General Procedures-- The standard binding reaction mixture (20 µl) contained 25 mM Hepes·KOH, pH 7.8, 0.5 mM EDTA, 0.5 mM dithiothreitol, 5% glycerol, 150 mM NaCl (for AlkA and ANPG) or 100 mM NaCl (for Tag, Endo III, Fpg, MutY, Ung, and TDG) and various amounts of protein and 32P-labeled oligonucleotide.
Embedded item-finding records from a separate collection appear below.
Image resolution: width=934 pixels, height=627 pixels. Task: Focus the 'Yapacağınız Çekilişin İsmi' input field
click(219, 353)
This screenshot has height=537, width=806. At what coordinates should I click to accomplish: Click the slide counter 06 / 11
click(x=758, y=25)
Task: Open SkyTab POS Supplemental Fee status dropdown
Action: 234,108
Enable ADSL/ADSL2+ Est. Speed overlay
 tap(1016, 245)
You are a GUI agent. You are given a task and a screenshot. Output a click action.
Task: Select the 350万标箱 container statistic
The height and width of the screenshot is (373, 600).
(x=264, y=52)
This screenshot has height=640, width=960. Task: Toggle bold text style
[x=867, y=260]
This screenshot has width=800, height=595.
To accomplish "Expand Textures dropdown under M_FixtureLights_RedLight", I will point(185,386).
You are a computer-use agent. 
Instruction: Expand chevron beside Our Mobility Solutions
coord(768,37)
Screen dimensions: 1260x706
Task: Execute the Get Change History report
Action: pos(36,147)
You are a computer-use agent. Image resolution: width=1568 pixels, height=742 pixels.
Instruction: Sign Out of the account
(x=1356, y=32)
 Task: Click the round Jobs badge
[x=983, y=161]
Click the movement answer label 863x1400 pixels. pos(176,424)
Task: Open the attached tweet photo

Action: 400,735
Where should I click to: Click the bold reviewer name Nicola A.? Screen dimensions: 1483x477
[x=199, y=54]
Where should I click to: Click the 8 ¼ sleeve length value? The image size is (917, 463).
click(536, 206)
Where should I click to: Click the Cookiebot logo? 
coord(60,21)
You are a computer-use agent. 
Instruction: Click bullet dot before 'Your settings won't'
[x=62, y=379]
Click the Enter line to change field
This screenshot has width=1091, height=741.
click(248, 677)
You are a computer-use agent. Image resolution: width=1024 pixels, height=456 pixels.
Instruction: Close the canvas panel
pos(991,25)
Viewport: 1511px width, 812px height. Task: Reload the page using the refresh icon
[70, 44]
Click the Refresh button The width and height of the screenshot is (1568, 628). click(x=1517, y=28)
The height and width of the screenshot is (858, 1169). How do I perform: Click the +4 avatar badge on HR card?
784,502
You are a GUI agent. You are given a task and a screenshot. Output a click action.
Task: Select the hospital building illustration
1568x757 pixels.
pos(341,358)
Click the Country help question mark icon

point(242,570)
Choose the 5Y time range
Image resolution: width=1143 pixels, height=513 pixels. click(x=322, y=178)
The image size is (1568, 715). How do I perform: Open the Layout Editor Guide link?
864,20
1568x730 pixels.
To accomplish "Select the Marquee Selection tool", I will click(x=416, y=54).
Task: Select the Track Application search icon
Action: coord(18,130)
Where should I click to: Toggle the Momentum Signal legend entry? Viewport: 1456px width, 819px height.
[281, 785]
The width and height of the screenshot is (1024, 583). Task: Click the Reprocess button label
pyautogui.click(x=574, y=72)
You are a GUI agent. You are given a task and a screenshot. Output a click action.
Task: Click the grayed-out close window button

The mixture was incubated for 30 min at room temperature and an aliquot analyzed by electrophoresis on a 10% nondenaturing polyacrylamide gel (37.5:1 acrylamide/bisacrylamide) using 1/2 × TBE buffer (0.045 M Tris borate, pH 8, 1 mM EDTA) at 150 V constant voltage for 2 h at room temperature. After drying, the gels were exposed to film and to a Fuji image plate for quantification of the bands on a phosphorimager.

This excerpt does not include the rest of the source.